Table of Contents
ISRN Structural Biology
Volume 2013, Article ID 634341, 6 pages
http://dx.doi.org/10.1155/2013/634341
Research Article

Human Tonic and Phasic Smooth Muscle Myosin Isoforms Are Unresponsive to the Loop 1 Insert

1Department of Biochemistry and Molecular Biology, Mayo Clinic Rochester, 200 First Street SW, Rochester, MN 55905, USA
2Department of Physiology and Biomedical Engineering, Mayo Clinic Rochester, 200 First Street SW, Rochester, MN 55905, USA

Received 7 October 2013; Accepted 5 November 2013

Academic Editors: N. M. Kad, F. Polticelli, and K. L. Sale

Copyright © 2013 Katalin Ajtai et al. This is an open access article distributed under the Creative Commons Attribution License, which permits unrestricted use, distribution, and reproduction in any medium, provided the original work is properly cited.

Abstract

Smooth muscle myosin gene products include two isoforms, SMA and SMB, differing by a 7-residue peptide in loop 1 (i7) at the myosin active site where ATP is hydrolyzed. Using chicken isoforms, previous work indicated that the i7 deletion in SMA prolongs strong actin binding by inhibiting active site ingress and egress of nucleotide when compared to i7 inserted SMB. Additionally, i7 deletion inhibits Pi release associated with the switch 2 closed→open transition in actin-activated ATPase. Switch 2 is far from loop 1 indicating i7 deletion has an allosteric effect on Pi release.

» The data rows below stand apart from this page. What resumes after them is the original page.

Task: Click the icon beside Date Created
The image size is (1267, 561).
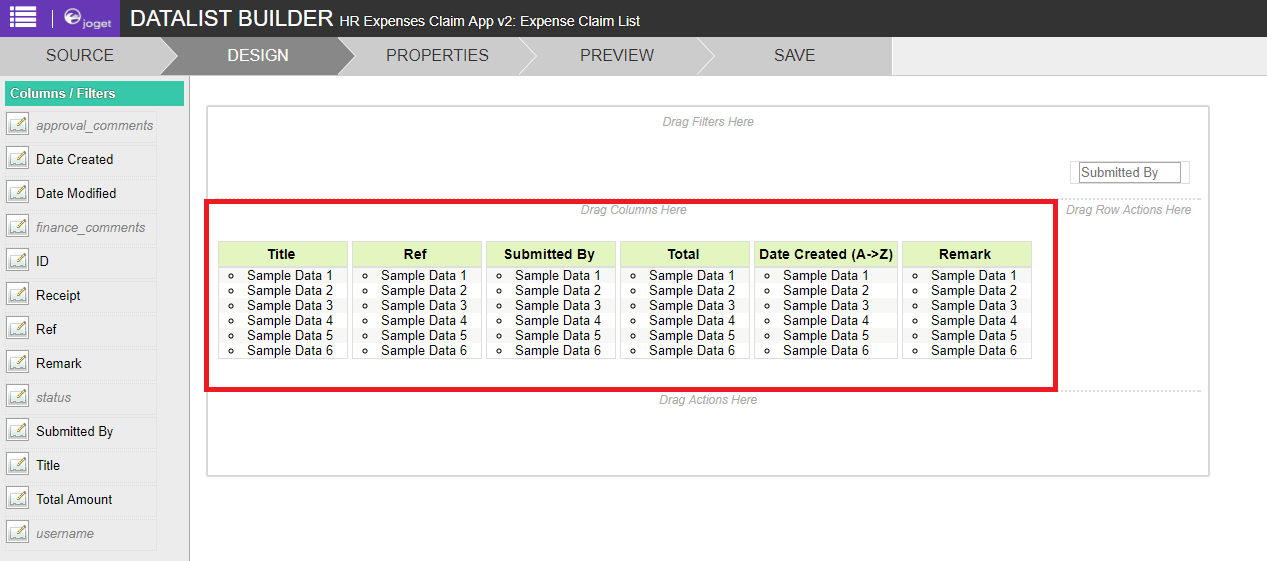Action: click(17, 159)
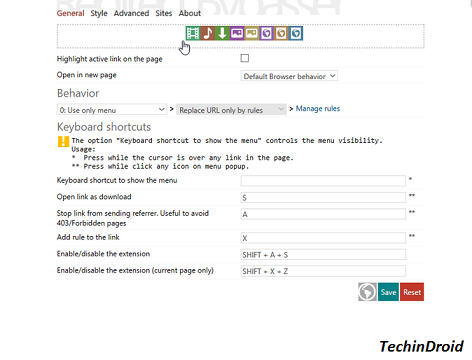Click the gray globe icon beside Save
472x360 pixels.
point(367,292)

Chicken SMA and SMB have unknown and robust nucleotide-sensitive tryptophan (NST) fluorescence increments, respectively. Human SMA and SMB both lack NST increments while Pi release in Ca2+ATPase is not impacted by i7 deletion. The NST reports relay helix movement following conformation change in switch 2 but in the open→closed transition. The NST is common to all known myosin isoforms except human smooth muscle. Other independent works on human SMA and SMB motility indicate no functional effect of i7 deletion. Smooth muscle myosin is a stunning example of species-specific myosin structure/function divergence underscoring the danger in extrapolating disease-linked mutant effects on myosin across species.